Qualche volta andavo con gli altri bambini a staccarne qualcuna: ne mangiavamo i chicchi ancora morbidi e dolciastri. Erano eccitati e parlavano  della festa “dei fuachin” come di un evento memorabile.

La festa si teneva verso fine agosto, dopo che il mais era stato raccolto e le donne ed anche i bambini avevano liberato la pannocchia dalle foglie che la racchiudevano (i fuachin).

Mi divertii molto a lavorare sull’aia mentre le donne parlavano e qualche volta intonavano vecchie canzoni. Alla sera c’era sull’aia un grande mucchio di pannocchie che veniva trasferito in appositi contenitori.

Quando il mais fu quasi completamente raccolto, si cominciò a organizzare la festa. L’ultimo giorno si completò il lavoro fino al tramonto, poi le donne prepararono i tavoli sull’aia. Aiutammo ad apparecchiare divertendoci come fosse un gioco, poi, con mia grande sorpresa, arrivò un ragazzo che cominciò a suonare con la fisarmonica,  mettendo allegria a tutti.
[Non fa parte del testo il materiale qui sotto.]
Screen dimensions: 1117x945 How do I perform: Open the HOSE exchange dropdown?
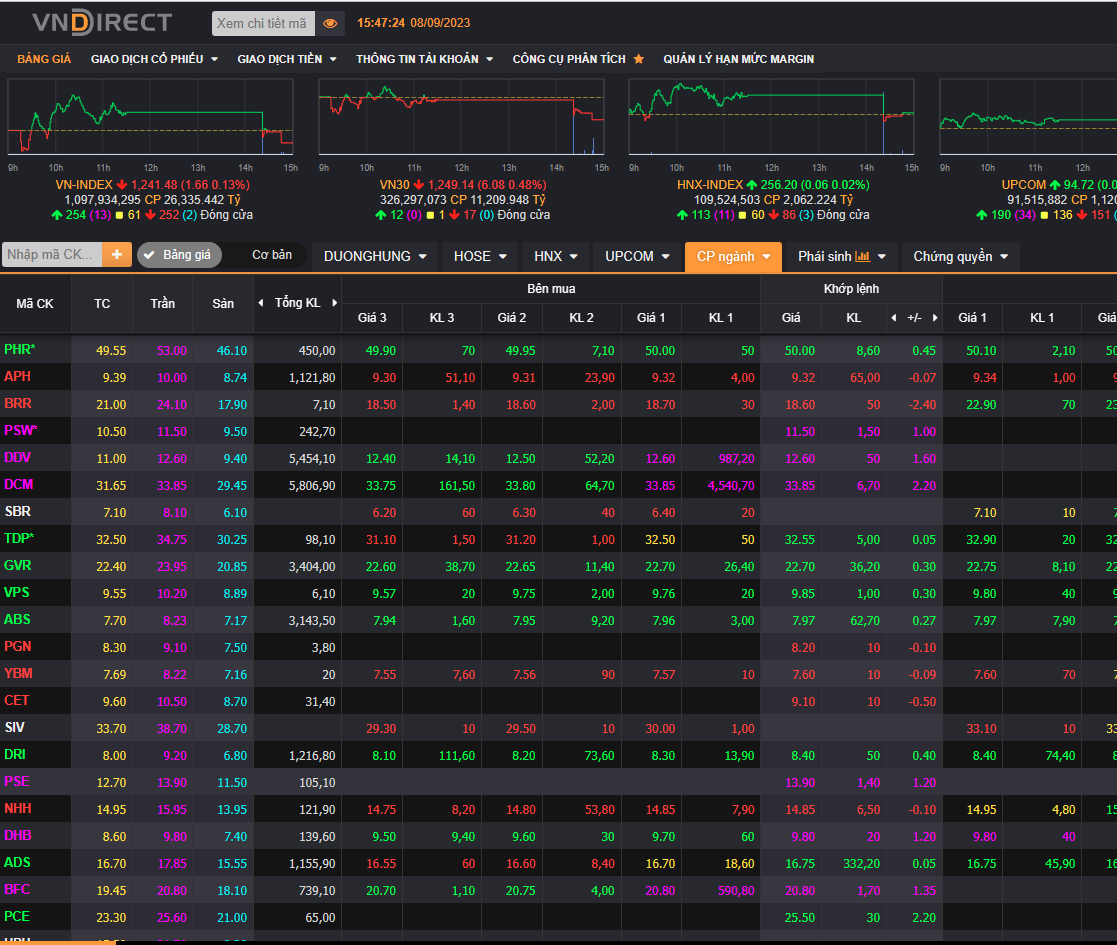pos(481,256)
Ci mettemmo tutti a tavola: Pinuccia, i contadini con le loro famiglie ed altre persone dalle cascine vicine.

Guardavo meravigliata quel mondo nuovo: gli uomini così diversi da come li vedevo ogni giorno, stavano parlando forte e ridevano, le donne portavano i piatti in tavola e si soffermavano civettuole, ridendo alle parole degli uomini.

La fisarmonica ricominciò a suonare, alla luce della luna e dei lumi sparsi le donne cominciarono a ballare fra loro, poi si unì qualche uomo e anche noi bambini ballammo ridendo e giocando.

Fu una splendida festa dei “fuachin”, che ricordo con gioia e con nostalgia.

Il mese di agosto stava finendo e la mamma sarebbe venuta a prendermi. Ne ero felice, aspettavo con ansia di rivederla, ma lasciavo con tristezza Pinuccia e la cascina, dove avevo trascorso un’estate meravigliosa e inaspettata.